• ABOUT THIS EXERCISE
Output, word for word, every line from the start of the listing down to and including the line that contains "Политика конфиденциальности (69, 2566)"; include nothing else.

• EXTRACTED ENTRIES
* * *
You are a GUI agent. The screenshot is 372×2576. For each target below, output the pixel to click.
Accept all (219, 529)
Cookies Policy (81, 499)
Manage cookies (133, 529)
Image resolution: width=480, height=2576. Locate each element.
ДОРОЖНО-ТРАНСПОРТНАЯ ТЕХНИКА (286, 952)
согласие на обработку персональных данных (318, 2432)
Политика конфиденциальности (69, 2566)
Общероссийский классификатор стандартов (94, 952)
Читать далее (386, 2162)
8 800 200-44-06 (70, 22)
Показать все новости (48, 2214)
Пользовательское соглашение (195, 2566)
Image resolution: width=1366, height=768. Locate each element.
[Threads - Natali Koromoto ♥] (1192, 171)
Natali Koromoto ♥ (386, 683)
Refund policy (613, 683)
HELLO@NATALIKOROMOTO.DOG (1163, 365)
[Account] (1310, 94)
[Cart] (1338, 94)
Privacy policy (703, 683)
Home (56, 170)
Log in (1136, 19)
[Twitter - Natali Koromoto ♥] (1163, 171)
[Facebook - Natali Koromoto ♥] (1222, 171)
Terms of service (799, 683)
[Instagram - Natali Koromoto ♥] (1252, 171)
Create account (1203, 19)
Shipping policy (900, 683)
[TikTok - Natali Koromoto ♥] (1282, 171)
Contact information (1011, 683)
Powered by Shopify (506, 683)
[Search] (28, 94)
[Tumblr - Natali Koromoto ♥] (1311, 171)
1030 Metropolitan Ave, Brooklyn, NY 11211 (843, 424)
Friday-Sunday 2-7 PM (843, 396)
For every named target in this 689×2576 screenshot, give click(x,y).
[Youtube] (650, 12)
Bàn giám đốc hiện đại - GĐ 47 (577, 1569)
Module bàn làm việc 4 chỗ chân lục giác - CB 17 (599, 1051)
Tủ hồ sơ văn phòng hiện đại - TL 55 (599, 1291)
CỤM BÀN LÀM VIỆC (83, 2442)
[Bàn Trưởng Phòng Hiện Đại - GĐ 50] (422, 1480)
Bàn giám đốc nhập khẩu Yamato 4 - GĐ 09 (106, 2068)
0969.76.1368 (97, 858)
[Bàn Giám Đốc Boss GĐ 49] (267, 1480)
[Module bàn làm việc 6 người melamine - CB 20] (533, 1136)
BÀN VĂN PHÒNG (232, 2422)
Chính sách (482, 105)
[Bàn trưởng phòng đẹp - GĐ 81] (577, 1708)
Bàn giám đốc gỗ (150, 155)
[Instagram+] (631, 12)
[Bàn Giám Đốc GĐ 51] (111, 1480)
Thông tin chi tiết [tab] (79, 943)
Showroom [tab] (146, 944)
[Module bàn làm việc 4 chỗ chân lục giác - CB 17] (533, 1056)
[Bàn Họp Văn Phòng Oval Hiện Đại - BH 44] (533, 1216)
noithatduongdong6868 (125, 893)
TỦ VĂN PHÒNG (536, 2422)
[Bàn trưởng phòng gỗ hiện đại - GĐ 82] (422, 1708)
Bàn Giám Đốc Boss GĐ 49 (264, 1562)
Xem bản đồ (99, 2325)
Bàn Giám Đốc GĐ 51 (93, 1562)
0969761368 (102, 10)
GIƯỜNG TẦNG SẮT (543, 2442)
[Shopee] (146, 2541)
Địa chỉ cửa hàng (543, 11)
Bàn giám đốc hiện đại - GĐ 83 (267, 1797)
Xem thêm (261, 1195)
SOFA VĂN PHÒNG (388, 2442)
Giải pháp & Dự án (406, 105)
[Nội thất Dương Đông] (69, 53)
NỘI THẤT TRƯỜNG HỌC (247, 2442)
* * *
• SOLUTION
You are a GUI agent. The screenshot is 372×2576. For each target below, output the pixel to click.
Accept all (219, 529)
Cookies Policy (81, 499)
Manage cookies (133, 529)
Image resolution: width=480, height=2576. Locate each element.
ДОРОЖНО-ТРАНСПОРТНАЯ ТЕХНИКА (286, 952)
согласие на обработку персональных данных (318, 2432)
Политика конфиденциальности (69, 2566)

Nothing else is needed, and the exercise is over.